## Source records
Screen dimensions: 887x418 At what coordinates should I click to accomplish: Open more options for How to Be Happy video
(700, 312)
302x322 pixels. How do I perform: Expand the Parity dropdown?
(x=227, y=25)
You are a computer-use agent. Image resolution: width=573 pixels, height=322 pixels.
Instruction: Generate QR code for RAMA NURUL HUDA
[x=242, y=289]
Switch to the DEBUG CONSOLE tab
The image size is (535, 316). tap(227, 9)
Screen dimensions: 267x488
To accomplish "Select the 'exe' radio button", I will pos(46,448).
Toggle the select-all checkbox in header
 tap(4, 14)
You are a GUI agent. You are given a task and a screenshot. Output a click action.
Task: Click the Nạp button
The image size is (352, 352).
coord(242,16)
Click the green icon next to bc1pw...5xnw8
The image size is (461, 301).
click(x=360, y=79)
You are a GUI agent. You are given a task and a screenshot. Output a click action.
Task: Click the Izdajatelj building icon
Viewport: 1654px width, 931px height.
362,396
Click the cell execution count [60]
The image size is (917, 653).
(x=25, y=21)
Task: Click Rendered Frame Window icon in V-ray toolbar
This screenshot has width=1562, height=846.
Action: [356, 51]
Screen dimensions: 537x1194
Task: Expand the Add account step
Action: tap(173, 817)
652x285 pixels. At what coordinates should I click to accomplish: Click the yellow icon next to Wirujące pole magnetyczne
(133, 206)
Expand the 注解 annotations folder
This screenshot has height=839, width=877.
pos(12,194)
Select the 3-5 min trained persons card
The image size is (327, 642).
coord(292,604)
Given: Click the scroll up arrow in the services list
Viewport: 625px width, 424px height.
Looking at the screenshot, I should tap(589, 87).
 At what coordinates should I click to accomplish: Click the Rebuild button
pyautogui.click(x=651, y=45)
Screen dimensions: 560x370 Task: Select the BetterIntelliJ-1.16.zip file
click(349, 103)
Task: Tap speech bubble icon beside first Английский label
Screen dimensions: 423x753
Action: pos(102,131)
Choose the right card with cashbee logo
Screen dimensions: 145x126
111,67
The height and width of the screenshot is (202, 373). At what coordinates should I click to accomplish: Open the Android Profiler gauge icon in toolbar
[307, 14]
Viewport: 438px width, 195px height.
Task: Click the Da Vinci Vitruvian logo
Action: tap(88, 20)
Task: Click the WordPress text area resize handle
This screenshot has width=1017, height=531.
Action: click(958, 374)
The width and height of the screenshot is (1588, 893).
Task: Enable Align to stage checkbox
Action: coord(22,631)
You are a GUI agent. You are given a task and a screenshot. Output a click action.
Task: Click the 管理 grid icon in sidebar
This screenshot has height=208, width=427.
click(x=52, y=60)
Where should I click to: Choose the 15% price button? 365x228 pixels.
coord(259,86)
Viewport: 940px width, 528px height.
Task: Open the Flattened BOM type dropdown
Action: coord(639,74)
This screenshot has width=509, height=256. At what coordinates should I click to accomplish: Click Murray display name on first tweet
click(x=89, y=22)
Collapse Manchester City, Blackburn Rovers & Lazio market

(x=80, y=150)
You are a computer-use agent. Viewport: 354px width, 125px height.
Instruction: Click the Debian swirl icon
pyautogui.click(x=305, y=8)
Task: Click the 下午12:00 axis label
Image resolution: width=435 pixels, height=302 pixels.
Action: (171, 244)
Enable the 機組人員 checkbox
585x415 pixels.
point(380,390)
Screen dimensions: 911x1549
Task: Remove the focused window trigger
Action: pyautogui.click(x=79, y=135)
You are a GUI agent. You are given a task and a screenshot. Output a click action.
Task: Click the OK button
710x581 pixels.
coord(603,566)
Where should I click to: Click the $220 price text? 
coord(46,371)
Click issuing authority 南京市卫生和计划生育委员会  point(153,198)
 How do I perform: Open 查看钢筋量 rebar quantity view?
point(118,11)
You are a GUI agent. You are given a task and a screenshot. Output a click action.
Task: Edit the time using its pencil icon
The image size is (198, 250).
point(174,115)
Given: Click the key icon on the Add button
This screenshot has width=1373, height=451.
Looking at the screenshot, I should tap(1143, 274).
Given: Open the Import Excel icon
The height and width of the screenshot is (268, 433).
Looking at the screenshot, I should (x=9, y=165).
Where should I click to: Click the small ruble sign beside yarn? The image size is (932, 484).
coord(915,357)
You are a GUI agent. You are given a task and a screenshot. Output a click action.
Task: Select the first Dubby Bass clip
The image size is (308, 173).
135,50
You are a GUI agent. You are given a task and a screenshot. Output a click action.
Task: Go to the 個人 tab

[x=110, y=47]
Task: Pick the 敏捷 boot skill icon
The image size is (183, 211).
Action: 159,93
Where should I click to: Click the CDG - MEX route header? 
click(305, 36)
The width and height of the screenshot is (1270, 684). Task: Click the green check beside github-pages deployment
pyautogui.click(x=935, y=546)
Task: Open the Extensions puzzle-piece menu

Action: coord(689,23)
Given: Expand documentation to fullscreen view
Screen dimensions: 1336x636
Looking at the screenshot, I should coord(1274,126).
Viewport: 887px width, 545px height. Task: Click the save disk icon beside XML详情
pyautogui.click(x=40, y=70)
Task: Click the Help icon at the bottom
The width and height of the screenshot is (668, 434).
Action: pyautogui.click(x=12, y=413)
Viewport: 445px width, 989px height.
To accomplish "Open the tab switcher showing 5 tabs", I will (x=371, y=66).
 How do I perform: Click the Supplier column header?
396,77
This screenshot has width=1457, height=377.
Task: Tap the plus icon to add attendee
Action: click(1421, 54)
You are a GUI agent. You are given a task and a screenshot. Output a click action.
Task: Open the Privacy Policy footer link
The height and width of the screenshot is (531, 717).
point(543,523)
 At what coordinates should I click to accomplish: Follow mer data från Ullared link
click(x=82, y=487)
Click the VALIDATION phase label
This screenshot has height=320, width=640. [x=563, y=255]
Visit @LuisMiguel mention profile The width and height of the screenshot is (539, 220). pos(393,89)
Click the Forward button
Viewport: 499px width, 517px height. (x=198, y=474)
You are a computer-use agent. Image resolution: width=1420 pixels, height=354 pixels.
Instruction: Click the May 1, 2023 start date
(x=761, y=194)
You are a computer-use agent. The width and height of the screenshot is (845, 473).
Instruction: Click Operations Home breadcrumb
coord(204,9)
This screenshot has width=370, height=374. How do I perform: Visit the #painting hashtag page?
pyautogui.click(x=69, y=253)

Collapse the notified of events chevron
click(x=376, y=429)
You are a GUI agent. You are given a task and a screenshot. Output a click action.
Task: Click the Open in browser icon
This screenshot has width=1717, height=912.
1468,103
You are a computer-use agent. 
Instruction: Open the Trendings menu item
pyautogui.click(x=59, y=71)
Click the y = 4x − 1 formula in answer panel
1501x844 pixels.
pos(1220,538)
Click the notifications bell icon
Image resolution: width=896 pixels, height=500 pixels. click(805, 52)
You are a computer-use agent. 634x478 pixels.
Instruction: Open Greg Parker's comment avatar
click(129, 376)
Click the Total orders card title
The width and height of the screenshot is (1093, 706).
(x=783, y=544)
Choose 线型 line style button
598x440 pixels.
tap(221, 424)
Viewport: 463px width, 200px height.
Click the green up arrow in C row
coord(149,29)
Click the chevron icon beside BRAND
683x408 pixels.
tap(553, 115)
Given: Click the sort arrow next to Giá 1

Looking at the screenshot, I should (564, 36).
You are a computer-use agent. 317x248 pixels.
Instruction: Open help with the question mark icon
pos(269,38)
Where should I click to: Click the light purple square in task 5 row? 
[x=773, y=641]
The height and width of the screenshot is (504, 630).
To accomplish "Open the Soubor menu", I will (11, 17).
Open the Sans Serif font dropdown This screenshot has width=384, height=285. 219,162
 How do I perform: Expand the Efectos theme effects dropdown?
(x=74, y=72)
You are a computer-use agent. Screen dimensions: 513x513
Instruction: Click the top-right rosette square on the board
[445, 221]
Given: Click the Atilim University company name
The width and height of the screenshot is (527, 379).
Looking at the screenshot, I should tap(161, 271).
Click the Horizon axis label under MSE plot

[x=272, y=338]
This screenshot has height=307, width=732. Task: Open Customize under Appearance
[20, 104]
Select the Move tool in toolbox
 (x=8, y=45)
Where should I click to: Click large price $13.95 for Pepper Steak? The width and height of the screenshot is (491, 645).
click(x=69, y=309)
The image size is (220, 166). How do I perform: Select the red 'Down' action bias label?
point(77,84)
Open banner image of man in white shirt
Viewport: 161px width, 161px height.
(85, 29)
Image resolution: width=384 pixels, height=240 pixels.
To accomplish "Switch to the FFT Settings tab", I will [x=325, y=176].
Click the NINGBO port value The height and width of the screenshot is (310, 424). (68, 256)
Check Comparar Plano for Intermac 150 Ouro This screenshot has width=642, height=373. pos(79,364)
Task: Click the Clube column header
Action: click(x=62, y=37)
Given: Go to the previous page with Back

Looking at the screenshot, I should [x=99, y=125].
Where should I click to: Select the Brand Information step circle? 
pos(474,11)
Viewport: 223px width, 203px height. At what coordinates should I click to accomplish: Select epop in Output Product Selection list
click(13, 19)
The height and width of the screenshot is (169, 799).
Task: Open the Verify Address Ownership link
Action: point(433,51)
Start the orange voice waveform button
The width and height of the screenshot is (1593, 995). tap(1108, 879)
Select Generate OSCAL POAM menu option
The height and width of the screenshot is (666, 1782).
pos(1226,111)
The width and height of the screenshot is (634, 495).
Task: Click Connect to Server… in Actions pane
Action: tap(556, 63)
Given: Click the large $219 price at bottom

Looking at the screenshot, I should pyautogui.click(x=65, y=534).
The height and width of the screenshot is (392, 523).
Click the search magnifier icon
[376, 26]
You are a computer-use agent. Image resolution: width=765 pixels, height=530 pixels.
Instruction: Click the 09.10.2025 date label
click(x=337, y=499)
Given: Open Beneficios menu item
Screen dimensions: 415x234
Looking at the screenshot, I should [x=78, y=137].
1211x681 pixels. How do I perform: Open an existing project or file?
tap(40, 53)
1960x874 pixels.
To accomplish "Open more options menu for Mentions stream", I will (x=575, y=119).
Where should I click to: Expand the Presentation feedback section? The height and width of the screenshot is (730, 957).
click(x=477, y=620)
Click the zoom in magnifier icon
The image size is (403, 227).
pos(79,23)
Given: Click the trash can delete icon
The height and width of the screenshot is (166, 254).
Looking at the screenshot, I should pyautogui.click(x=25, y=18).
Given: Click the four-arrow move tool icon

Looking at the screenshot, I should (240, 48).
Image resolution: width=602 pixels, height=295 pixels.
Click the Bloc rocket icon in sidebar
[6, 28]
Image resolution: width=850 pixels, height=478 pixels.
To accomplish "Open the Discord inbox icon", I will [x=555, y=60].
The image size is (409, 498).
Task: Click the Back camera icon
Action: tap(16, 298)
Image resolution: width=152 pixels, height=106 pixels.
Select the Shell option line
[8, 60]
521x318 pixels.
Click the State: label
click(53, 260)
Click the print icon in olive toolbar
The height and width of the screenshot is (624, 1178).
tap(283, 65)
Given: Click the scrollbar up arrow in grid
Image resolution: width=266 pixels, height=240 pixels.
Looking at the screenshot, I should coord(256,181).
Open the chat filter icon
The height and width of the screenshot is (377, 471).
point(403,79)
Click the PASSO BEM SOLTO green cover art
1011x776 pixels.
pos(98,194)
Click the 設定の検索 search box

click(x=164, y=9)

## YOUR GOAL
When a line of the records holds the word "grid", copy that line.

## REPLY
Task: Click the 管理 grid icon in sidebar
Given: Click the scrollbar up arrow in grid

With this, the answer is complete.